I think it is possible to fit the celetex on the outside of the studwork then tape the joints, screw on 50 x 25 tiling batten and then cladding. The foil on the celetex once taped is a waterproof barrier so no need for membrane. I would look at tyvek site and kingspan for recommended construction detail.

Either way, having a small cavity will have a massive impact on the weathertightness and life span of the claddjng and framework.

You could use either 11mm or18mm osb3, its quite waterproof and cheaper than ply.

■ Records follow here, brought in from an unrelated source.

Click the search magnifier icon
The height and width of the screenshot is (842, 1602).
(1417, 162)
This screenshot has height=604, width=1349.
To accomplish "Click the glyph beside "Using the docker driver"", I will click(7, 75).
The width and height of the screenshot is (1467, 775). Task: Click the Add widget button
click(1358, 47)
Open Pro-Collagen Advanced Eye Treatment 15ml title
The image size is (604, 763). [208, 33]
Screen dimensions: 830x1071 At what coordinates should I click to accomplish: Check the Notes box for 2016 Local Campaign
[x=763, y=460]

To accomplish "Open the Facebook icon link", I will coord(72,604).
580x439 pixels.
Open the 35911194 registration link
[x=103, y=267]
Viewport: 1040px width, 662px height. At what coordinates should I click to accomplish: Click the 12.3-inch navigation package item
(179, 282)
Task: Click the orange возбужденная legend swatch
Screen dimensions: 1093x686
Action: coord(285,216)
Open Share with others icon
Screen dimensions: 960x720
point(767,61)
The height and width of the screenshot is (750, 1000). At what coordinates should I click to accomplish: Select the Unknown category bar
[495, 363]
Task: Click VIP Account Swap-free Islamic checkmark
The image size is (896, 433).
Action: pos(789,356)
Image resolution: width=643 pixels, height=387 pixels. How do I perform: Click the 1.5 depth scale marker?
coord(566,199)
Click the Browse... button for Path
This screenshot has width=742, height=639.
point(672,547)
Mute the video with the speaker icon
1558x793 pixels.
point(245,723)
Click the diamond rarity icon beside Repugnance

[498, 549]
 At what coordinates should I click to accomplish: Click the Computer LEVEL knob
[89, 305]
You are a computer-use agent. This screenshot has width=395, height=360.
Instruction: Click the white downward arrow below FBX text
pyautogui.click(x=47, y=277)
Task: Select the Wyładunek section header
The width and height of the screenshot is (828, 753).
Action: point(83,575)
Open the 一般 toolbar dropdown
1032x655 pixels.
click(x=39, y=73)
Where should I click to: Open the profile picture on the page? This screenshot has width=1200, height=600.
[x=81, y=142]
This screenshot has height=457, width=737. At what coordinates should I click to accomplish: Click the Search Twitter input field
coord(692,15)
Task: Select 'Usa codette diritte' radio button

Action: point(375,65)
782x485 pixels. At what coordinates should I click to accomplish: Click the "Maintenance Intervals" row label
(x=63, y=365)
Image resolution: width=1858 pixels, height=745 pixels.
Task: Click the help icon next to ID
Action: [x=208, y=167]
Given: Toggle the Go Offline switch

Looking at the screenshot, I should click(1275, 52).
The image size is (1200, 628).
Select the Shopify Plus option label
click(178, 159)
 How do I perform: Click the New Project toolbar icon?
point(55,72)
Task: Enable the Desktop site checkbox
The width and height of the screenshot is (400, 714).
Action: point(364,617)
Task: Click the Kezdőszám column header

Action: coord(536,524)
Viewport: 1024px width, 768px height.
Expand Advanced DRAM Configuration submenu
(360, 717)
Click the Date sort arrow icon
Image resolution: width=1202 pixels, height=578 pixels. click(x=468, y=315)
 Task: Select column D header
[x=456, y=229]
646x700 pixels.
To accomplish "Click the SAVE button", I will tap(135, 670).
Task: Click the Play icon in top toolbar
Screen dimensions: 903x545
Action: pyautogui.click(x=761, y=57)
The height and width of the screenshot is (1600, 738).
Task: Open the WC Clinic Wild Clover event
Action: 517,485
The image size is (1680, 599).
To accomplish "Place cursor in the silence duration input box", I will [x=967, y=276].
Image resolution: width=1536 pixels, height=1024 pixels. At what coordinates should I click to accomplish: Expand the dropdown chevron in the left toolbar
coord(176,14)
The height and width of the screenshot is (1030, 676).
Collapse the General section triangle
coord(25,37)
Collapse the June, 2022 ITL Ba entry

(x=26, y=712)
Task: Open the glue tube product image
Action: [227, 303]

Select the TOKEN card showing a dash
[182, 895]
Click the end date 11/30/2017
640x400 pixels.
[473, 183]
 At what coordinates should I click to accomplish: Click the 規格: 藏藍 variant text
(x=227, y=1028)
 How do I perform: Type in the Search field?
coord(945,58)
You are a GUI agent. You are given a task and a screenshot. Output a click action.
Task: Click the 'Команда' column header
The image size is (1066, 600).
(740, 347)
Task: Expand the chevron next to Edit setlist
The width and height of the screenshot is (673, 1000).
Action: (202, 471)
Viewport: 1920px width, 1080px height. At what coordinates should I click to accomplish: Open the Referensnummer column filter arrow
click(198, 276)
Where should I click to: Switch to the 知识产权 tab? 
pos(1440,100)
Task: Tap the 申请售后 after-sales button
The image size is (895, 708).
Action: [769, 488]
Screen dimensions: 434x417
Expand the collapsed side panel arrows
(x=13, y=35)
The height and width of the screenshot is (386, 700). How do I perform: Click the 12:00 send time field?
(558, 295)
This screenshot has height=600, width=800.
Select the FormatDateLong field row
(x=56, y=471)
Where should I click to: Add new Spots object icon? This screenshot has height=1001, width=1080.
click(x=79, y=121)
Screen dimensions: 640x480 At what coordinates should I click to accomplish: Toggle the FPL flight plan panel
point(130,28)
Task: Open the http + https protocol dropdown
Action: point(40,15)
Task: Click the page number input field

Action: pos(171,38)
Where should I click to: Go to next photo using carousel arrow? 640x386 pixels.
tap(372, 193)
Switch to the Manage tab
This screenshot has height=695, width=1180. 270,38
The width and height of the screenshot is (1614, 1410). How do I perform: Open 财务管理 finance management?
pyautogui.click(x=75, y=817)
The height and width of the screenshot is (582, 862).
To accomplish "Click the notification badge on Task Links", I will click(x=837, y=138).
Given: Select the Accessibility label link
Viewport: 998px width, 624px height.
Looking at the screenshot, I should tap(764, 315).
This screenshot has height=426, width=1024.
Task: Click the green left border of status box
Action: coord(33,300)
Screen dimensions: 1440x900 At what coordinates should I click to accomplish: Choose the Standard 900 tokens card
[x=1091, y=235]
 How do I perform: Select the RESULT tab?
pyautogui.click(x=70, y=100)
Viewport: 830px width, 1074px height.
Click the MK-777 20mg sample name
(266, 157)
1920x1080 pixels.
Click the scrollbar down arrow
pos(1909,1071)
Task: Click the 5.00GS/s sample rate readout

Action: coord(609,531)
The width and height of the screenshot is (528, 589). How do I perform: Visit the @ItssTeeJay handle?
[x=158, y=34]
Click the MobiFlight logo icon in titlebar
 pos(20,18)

Tyvek housewrap is very good but cromar vent 3 also works and is cheaper. My shed is bone dry inside, no hint of condensation, even though ive yet to complete the outside claddjng, so the osb and tyvek definitely work.


----------



## blackrodd (3 Mar 2016)

RobinBHM":j766s13a said:


> Your construction detail will work well.
> 
> I made a large shed with 100x 50 studs, 18mm osb3, tyvek housewrap, 50 x 25 tiling battens, feathedge.
> 
> ...



I fully agree with Robins reply, the only criticism I would have on this very good build, is that I would put some joist support down the centre of the floor joists, to strengthen it, unless of course you were to up the joist size to 6x2,
But I would still fix bridging down through.
You never quite know what heavy bargain can come along, at a later date!
Regards Rodders


----------



## The Bear (3 Mar 2016)

Markyl, Welcome to the forum

My take on this is slightly different to above.

If you are having insulation there is a best way round, and that is to have the ply (or OSB) inside. The ply being full of glue effectively acts as a vapour barrier. If you put the ply outside you risk trapping any moisture that gets into your cavity and insulation, inside with no way out of the building. If you do put the ply on the outside you may as well get rid of the breather membrane, since there will be no vapour coming through the ply for it to let out. 

If you are not having insulation it matters less which side it goes on. If on the outside you'll presumably have open studwork inside so nowhere for moisture/vapour to get trapped. 

As I said just my take and others will disagree and have had no problems with their construction. You have already identified the biggest thing you can do is get any wood at the base off the damp ground above a DPC. Then any shed well built with decent stud sizing, nice thick ply giving it solidity and well fitted outside sheathing will lost a long time compared to anything you will buy for a similar price regardless of whether the ply is inside or out.

I have moved since I built this shed, when I moved it had been up 5 years. It was showing no signs of degrading at all and wasn't even ready for a new coat of paint. I wish I could have brought it to the new house with me.

Good luck with your build and remember we like WIPs like this one of mine

Mark


----------



## tomf (4 Mar 2016)

Just to add to this osb is not really a vapour control layer, osb is good as a wind barrier but has a medium vapour permeability so you should NOT relay on it and should add a layer of plastic on the warm side of the wall.


----------